Algumas perguntas ficaram maiores que algumas respostas. Releve-se. É uma paulista que fala muito entrevistando um mineiro. Talvez, a resposta mais curta de Aluizer seja a que me deixa mais feliz, quando pergunto se podemos esperar material inédito dos Mutantes.
Já disse a ele pessoalmente e vou continuar dizendo, talvez até o fim da vida, que sempre me faltarão palavras para agradecer a enorme felicidade que vivi no dia 6 de março de 2007, quando vi Mutantes ao vivo pela primeira vez. Mas agradeço mesmo assim, e agora agradeço também pela gentileza com este humilde blog.
Senhoras e senhores, com vocês, o homem que fez acontecer, o mago Aluizer Malab.
Alessandra - Os Mutantes acabam de voltar de uma turnê pelo exterior. Desde que voltaram a se reunir, esta é a terceira viagem para fora do Brasil, ou seja, os Mutantes tocaram mais no exterior do que aqui. Por quê?
Aluizer - Na verdade, não tocaram mais fora. A turnê brasileira começou em fevereiro. O primeiro show foi aberto no aniversário de São Paulo e, em fevereiro, começamos a percorrer o Brasil, pelo Rio de Janeiro. Interrompemos o trabalho para aproveitar o verão no exterior. Agora, retomaremos o Brasil.
Alessandra - Como tem sido a receptividade do público estrangeiro aos Mutantes? Boa parte dos shows lá fora tem ocorrido em festivais, junto com outras bandas. Essa comparação imediata é boa para os Mutantes?
Aluizer - A receptividade tem sido maravilhosa, de público e imprensa. Tentamos aproveitar ao máximo o período fora. Por isso, os festivais, mas são muitos shows somente dos Mutantes, também. A banda está na ativa e não vejo porque ficar fora desses festivais. Temos feito shows com vários grupos também importantes. Há uma vantagem enorme de público e mídia nos festivais.
Alessandra - E qual tem sido a repercussão junto à mídia no exterior?
Aluizer - Os Mutantes têm sempre amplo espaço. Em Nova York, por exemplo, tivemos duas grandes matérias no New York Times, sendo uma capa.

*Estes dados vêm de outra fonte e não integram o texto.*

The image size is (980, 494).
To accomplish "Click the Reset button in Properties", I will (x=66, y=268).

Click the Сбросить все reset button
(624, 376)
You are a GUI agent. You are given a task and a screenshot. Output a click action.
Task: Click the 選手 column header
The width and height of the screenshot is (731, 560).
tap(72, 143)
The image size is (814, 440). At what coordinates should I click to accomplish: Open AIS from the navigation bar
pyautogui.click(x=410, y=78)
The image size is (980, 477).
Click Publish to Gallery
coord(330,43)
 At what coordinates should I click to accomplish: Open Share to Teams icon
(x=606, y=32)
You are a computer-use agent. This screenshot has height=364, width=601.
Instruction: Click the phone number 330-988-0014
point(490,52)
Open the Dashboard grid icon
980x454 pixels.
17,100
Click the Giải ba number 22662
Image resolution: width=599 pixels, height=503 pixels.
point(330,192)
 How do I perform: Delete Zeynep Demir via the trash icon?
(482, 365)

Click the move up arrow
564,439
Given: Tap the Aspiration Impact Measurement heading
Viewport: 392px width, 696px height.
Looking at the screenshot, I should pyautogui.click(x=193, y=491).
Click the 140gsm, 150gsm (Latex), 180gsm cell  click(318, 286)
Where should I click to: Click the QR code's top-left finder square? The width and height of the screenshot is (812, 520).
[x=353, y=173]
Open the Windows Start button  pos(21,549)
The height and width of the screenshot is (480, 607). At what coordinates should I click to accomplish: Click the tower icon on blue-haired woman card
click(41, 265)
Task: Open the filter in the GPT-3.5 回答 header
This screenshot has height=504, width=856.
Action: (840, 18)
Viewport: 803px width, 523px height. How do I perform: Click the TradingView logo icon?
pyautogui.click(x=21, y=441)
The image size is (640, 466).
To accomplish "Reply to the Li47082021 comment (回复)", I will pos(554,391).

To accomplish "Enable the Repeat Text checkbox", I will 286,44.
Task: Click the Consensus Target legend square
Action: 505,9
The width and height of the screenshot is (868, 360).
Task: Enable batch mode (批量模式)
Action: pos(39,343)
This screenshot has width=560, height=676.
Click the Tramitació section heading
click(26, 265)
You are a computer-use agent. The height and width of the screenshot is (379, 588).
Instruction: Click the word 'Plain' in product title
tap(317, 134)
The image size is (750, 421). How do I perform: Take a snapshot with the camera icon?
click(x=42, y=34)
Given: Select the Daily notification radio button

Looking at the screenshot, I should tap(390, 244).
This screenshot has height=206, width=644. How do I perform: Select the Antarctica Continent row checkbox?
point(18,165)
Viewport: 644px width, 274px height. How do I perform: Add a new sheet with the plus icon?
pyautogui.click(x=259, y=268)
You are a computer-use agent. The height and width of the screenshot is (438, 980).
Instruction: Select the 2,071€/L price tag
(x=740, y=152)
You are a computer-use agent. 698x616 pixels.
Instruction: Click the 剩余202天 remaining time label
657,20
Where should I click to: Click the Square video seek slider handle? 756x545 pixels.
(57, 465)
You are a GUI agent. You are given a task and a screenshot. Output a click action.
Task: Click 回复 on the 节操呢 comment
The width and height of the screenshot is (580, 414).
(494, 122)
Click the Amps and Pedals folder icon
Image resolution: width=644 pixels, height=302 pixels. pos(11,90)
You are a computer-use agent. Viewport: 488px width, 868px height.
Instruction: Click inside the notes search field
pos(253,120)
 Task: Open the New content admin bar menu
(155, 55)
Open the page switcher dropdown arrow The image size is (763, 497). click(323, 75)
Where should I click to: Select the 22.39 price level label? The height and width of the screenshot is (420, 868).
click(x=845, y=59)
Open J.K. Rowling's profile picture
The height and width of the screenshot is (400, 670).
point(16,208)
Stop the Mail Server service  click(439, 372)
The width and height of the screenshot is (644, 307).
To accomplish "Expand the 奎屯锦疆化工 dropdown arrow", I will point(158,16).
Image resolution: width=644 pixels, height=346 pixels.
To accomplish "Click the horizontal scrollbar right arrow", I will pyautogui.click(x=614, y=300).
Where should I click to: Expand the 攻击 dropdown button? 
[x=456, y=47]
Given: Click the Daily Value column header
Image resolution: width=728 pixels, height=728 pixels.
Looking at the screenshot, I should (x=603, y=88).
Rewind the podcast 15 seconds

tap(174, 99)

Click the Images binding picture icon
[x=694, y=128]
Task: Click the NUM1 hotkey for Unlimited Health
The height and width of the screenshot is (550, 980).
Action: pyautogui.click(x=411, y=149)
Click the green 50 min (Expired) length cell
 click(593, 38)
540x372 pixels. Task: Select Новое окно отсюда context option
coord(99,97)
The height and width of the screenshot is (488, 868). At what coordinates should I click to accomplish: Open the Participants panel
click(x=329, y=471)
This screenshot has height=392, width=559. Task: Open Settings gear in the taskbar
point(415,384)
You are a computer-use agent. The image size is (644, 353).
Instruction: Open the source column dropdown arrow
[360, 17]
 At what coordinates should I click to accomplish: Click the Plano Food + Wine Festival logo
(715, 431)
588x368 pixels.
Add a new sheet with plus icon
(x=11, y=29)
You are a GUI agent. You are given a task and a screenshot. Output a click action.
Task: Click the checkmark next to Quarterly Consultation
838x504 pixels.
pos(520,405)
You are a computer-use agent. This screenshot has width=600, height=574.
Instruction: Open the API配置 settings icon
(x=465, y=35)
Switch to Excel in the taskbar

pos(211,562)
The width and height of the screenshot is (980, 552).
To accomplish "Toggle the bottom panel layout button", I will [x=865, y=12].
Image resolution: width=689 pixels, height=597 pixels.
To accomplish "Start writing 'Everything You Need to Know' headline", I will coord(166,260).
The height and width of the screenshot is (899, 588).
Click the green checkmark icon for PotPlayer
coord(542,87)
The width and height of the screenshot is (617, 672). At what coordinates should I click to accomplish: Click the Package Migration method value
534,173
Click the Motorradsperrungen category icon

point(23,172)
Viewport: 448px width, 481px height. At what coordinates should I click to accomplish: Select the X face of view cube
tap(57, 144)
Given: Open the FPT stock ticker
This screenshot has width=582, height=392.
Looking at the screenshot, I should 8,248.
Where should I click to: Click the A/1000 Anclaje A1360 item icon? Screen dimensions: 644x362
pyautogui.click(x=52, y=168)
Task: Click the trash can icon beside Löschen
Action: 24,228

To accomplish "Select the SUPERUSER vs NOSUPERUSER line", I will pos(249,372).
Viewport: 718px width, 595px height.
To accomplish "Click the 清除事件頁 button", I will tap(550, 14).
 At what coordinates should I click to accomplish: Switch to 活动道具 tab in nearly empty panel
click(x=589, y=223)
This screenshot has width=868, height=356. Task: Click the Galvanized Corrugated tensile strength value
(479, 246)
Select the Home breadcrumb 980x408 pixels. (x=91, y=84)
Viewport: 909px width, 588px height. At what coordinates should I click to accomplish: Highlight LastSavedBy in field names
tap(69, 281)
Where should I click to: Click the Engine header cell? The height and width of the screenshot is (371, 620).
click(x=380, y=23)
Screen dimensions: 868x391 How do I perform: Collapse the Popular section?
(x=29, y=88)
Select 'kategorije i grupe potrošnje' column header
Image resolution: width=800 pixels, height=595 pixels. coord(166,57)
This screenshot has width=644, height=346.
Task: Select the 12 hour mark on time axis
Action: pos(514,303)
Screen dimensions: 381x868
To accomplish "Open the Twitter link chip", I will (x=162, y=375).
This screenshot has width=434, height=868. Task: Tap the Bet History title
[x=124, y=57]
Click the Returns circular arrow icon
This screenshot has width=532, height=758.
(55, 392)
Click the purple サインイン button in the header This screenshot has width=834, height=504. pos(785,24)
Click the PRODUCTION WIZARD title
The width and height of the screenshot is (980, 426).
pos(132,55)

Alessandra - Os Mutantes voltaram, em 2006, com um CD e um DVD gravados ao vivo em Londres. Voltaram em uma época de evidente crise do mercado fonográfico. A repercussão da volta dos Mutantes foi grande na mídia. Mas e em termos de vendas? O CD e o DVD venderam bem ou os Mutantes são como aqueles artistas da Vanguarda Paulistana dos anos 80, como Arrigo Barnabé e Itamar Assumpção, que muita gente ouviu falar, mas pouca gente ouviu cantar?
Aluizer - Dentro da realidade atual do mercado, vendeu bem. O CD e o DVD saíram no início de dezembro e terminaram o ano como os mais vendidos. O lançamento aconteceu neste ano nos EUA e na Europa também. No geral, está bem e sendo trabalhado ainda.
Alessandra - Nos shows realizados no Brasil, é evidente a presença de jovens na platéia, talvez até de forma mais numerosa que o público mais velho. Isso se repete no exterior? A que você atribui essa veneração de alguns jovens pelos Mutantes?
Aluizer - Em geral, o público é mais jovem. No exterior, jovem e gringo. O público jovem teve um contato com o mito e não com a banda na ativa. Essa volta provocou grande curiosidade. Tem muito ídolo dessa garotada que idolatra Mutantes, como foi o caso do Kurt Cobain.
Alessandra - Na continuação da pergunta anterior: parece natural que as gerações jovens queiram ver Mutantes ao vivo, tocando clássicos do passado que nenhum de nós, com menos de 40, pôde ver. Mas e daqui pra frente, não é natural que esse público tenha expectativa por coisas inéditas? Podemos acalentar esse sonho também?
Aluizer - Sim. Eles estão de volta...
Alesandra - Gostaria de retomar um pouco essa "mágica" que proporcionou a volta dos Mutantes. Você poderia dizer em que medida o lançamento do CD de inéditas do Arnaldo Baptista, produzido pelo John Ulhoa, do Pato Fu, facilitou essa volta, já que você também é empresário do Pato Fu?
Aluizer - Como tinha produzido o CD do Arnaldo junto com o John e Rubinho Troll, recebi um convite para o Arnaldo fazer uma apresentação no evento da Tropicália de Londres, onde eles se apresentaram a primeira vez nessa volta. A partir deste convite veio um segundo para os irmãos Dias Baptista. Depois de entrar em contato com o Sergio, procurei os outros. Acabamos fechando com três Mutantes. Aí deu certo.
Alessandra - E ainda Pato Fu: muita gente sempre identificou traços inequívocos de Mutantes na banda mineira, inclusive no vocal da Fernanda Takai. Com a negativa da Rita Lee em participar do revival, parecia coerente tentar a Fernanda como vocalista nos Mutantes. Houve essa opção? Por que não aconteceu?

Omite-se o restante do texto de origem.